* Text segment
━━━━━━━━━━━━━━━━

Mi Casa (Blanca) No Es Su Casa (Blanca)
By Inmaculada García-Sánchez and Marjorie Faulstich Orellana
There’s a saying in Spanish: “Mi casa es su casa.” (My home is your home.”) It’s a kind and loving phrase, assuring people that they are welcome in one’s home, akin to the English saying, “Make yourself at home.”
The White House sent the opposite message to Spanish speakers in the U.S. when it took down the Spanish language links on Whitehouse.gov on Inauguration Day.
The new administration wasted no time in engaging in all kinds of highly symbolic executive actions to leave no doubt in anyone’s mind that there is a new sheriff in town. The new winds that swirled through every institution of government on January 21st, 2017 were even felt on the White House website. As was much publicized both in the national and international press, minutes after the oath of office, the climate change, health care, civil rights, and LGTBQIA rights pages were taken down. But the disappearance of the Spanish language links on Whitehouse.gov has received much less attention.
This decision did not come out of left field, of course. The nativist tone of Trump’s campaign included ridiculing political opponents, such as former Gov. Jeb Bush, for speaking Spanish on the campaign trail. But it is still shocking in its short-sightedness, and it breaks with an almost sixteen-year tradition of providing bilingual access to government information, started by the Republican administration of George W. Bush.
How can an administration, whose avowed goal is to make America great, purposely curtail civic engagement and access to vital government information to the 41 million Spanish-speakers who currently live in the U.S.? The measure of removing the Spanish language links from the White House website is punitive, exclusionary, and at odds with the fundamental democratic principles of our nation of equality and justice for all.
Let’s be clear. Most – a full 68% – of Spanish speakers in the US are also fluent in English (Pew Report 2015). But, of course, the ability to speak in everyday conversation does not immediately translate into the skills needed to make sense of dense, political and bureaucratic language in its written form. Even for young people who spend every day studying language in school, it can take up to ten years to acquire that kind of fluency. Why, then, exclude millions and millions of people from an in-depth understanding of civic obligations and government information? How is that going to make America great?

━━━━━━━━━━━━━━━━

Source records:
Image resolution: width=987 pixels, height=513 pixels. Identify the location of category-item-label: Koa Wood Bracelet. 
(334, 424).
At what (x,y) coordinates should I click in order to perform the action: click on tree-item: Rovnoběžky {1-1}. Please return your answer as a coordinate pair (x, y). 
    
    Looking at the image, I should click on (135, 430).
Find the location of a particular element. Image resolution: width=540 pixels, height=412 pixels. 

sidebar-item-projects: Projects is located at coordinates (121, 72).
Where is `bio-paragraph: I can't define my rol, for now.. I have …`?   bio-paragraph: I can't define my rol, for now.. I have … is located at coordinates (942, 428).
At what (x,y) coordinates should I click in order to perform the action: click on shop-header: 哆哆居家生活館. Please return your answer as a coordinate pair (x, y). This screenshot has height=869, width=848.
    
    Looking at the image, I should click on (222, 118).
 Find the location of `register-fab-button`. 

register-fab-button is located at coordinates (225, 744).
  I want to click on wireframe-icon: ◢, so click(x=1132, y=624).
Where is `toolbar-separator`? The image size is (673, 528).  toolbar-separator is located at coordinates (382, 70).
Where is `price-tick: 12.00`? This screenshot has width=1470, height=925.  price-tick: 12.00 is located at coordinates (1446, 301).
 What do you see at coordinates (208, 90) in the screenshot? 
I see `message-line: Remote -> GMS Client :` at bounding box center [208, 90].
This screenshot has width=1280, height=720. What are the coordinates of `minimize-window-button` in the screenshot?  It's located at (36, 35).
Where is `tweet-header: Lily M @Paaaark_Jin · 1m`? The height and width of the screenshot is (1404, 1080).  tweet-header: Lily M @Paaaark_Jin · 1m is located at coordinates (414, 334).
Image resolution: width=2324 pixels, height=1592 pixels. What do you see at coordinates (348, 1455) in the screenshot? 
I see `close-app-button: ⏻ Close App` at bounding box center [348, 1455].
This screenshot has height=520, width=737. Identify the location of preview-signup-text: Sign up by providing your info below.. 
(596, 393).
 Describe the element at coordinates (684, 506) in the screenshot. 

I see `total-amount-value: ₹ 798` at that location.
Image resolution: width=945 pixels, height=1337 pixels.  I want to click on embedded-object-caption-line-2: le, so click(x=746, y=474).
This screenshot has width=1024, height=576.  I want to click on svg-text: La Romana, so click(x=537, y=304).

━━━━━━━━━━━━━━━━

* Exercises to complete
1 - From the essay on the Spanish-language links, list the White House website pages that were taken down minutes after the oath of office.
2 - Using the essay on the Spanish-language links, mark each statement yes or no and quote the words that decide it.
(a) The Spanish-language links were removed from Whitehouse.gov on Inauguration Day.
(b) A Democratic administration began the tradition of bilingual access to government information.
(c) Fewer than half of Spanish speakers in the US are also fluent in English.
3 - Answer from the essay on the Spanish-language links.
(a) Which English saying is "Mi casa es su casa" compared to?
(b) How many Spanish speakers currently live in the U.S.?
(c) How long can it take young people to acquire fluency in dense, political and bureaucratic written language?

* Answer section
1 - climate change, health care, civil rights, LGTBQIA rights

2 -
(a) Yes: "took down the Spanish language links on Whitehouse.gov on Inauguration Day"
(b) No: "started by the Republican administration of George W. Bush"
(c) No: "Most – a full 68% – of Spanish speakers in the US are also fluent in English"

3 -
(a) "Make yourself at home."
(b) 41 million
(c) Up to ten years